[Exercise]: Copy out each of the following lines word for word, with no changes.

[Data for finding targets you can see]
══════════

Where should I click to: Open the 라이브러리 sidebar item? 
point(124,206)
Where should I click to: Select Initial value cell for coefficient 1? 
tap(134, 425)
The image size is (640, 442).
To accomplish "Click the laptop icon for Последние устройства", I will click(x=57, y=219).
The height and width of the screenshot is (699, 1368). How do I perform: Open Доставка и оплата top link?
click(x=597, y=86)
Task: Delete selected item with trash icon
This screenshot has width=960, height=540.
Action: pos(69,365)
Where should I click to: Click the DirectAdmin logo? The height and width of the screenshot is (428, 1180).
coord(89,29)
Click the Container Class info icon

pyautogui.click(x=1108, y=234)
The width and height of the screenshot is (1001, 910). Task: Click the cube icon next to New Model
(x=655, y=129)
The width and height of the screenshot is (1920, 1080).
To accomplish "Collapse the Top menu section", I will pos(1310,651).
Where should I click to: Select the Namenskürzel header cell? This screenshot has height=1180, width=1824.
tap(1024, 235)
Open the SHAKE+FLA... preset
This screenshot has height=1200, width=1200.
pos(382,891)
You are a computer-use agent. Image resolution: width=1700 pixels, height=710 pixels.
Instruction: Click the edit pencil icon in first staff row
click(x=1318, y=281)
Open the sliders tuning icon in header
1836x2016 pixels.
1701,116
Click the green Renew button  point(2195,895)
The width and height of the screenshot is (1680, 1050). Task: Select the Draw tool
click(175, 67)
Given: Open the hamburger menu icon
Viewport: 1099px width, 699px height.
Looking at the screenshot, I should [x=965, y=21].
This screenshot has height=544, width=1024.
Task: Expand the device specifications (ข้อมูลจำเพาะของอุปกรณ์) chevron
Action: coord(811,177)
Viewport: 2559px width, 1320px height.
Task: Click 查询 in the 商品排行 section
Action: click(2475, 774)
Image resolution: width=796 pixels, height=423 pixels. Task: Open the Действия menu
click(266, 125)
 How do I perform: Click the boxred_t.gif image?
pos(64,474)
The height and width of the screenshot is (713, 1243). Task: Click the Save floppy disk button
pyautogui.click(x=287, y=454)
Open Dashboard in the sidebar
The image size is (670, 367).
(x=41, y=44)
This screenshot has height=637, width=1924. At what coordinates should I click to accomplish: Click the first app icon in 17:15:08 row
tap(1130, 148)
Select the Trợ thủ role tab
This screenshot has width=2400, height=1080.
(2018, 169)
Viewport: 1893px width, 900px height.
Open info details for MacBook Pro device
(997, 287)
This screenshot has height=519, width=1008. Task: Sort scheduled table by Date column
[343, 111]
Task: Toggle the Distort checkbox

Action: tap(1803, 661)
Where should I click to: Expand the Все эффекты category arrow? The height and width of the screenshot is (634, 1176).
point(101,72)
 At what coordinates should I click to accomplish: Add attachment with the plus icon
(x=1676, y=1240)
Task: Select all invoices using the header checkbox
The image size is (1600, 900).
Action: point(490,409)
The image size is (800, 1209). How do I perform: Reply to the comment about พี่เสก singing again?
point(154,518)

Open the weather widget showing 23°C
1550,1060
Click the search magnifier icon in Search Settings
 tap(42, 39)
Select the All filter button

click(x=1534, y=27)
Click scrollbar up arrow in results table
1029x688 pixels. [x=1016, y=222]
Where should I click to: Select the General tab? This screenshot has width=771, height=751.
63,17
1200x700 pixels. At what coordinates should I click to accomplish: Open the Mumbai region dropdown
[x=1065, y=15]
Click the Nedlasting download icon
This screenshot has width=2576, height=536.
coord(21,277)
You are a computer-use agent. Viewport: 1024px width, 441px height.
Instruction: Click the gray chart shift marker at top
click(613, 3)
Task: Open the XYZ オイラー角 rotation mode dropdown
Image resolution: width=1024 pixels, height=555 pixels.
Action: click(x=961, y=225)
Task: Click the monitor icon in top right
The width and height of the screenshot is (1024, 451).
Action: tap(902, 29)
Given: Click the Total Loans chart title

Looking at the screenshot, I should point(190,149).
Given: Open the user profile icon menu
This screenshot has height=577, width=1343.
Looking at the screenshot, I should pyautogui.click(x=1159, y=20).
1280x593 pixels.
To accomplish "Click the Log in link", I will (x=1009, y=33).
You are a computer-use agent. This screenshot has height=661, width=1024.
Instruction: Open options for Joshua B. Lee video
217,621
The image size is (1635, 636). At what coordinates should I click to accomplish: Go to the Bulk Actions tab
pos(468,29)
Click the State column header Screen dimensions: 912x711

══════════

[Finished task]:
Where should I click to: Open the 라이브러리 sidebar item? 
point(124,206)
Where should I click to: Select Initial value cell for coefficient 1? 
tap(134, 425)
The image size is (640, 442).
To accomplish "Click the laptop icon for Последние устройства", I will click(x=57, y=219).
The height and width of the screenshot is (699, 1368). How do I perform: Open Доставка и оплата top link?
click(x=597, y=86)
Task: Delete selected item with trash icon
This screenshot has width=960, height=540.
Action: pos(69,365)
Where should I click to: Click the DirectAdmin logo? The height and width of the screenshot is (428, 1180).
coord(89,29)
Click the Container Class info icon

pyautogui.click(x=1108, y=234)
The width and height of the screenshot is (1001, 910). Task: Click the cube icon next to New Model
(x=655, y=129)
The width and height of the screenshot is (1920, 1080).
To accomplish "Collapse the Top menu section", I will pos(1310,651).
Where should I click to: Select the Namenskürzel header cell? This screenshot has height=1180, width=1824.
tap(1024, 235)
Open the SHAKE+FLA... preset
This screenshot has height=1200, width=1200.
pos(382,891)
You are a computer-use agent. Image resolution: width=1700 pixels, height=710 pixels.
Instruction: Click the edit pencil icon in first staff row
click(x=1318, y=281)
Open the sliders tuning icon in header
1836x2016 pixels.
1701,116
Click the green Renew button  point(2195,895)
The width and height of the screenshot is (1680, 1050). Task: Select the Draw tool
click(175, 67)
Given: Open the hamburger menu icon
Viewport: 1099px width, 699px height.
Looking at the screenshot, I should [x=965, y=21].
This screenshot has height=544, width=1024.
Task: Expand the device specifications (ข้อมูลจำเพาะของอุปกรณ์) chevron
Action: coord(811,177)
Viewport: 2559px width, 1320px height.
Task: Click 查询 in the 商品排行 section
Action: click(2475, 774)
Image resolution: width=796 pixels, height=423 pixels. Task: Open the Действия menu
click(266, 125)
 How do I perform: Click the boxred_t.gif image?
pos(64,474)
The height and width of the screenshot is (713, 1243). Task: Click the Save floppy disk button
pyautogui.click(x=287, y=454)
Open Dashboard in the sidebar
The image size is (670, 367).
(x=41, y=44)
This screenshot has height=637, width=1924. At what coordinates should I click to accomplish: Click the first app icon in 17:15:08 row
tap(1130, 148)
Select the Trợ thủ role tab
This screenshot has width=2400, height=1080.
(2018, 169)
Viewport: 1893px width, 900px height.
Open info details for MacBook Pro device
(997, 287)
This screenshot has height=519, width=1008. Task: Sort scheduled table by Date column
[343, 111]
Task: Toggle the Distort checkbox

Action: tap(1803, 661)
Where should I click to: Expand the Все эффекты category arrow? The height and width of the screenshot is (634, 1176).
point(101,72)
 At what coordinates should I click to accomplish: Add attachment with the plus icon
(x=1676, y=1240)
Task: Select all invoices using the header checkbox
The image size is (1600, 900).
Action: point(490,409)
The image size is (800, 1209). How do I perform: Reply to the comment about พี่เสก singing again?
point(154,518)

Open the weather widget showing 23°C
1550,1060
Click the search magnifier icon in Search Settings
 tap(42, 39)
Select the All filter button

click(x=1534, y=27)
Click scrollbar up arrow in results table
1029x688 pixels. [x=1016, y=222]
Where should I click to: Select the General tab? This screenshot has width=771, height=751.
63,17
1200x700 pixels. At what coordinates should I click to accomplish: Open the Mumbai region dropdown
[x=1065, y=15]
Click the Nedlasting download icon
This screenshot has width=2576, height=536.
coord(21,277)
You are a computer-use agent. Viewport: 1024px width, 441px height.
Instruction: Click the gray chart shift marker at top
click(613, 3)
Task: Open the XYZ オイラー角 rotation mode dropdown
Image resolution: width=1024 pixels, height=555 pixels.
Action: click(x=961, y=225)
Task: Click the monitor icon in top right
The width and height of the screenshot is (1024, 451).
Action: tap(902, 29)
Given: Click the Total Loans chart title

Looking at the screenshot, I should point(190,149).
Given: Open the user profile icon menu
This screenshot has height=577, width=1343.
Looking at the screenshot, I should pyautogui.click(x=1159, y=20).
1280x593 pixels.
To accomplish "Click the Log in link", I will (x=1009, y=33).
You are a computer-use agent. This screenshot has height=661, width=1024.
Instruction: Open options for Joshua B. Lee video
217,621
The image size is (1635, 636). At what coordinates should I click to accomplish: Go to the Bulk Actions tab
pos(468,29)
Click the State column header Screen dimensions: 912x711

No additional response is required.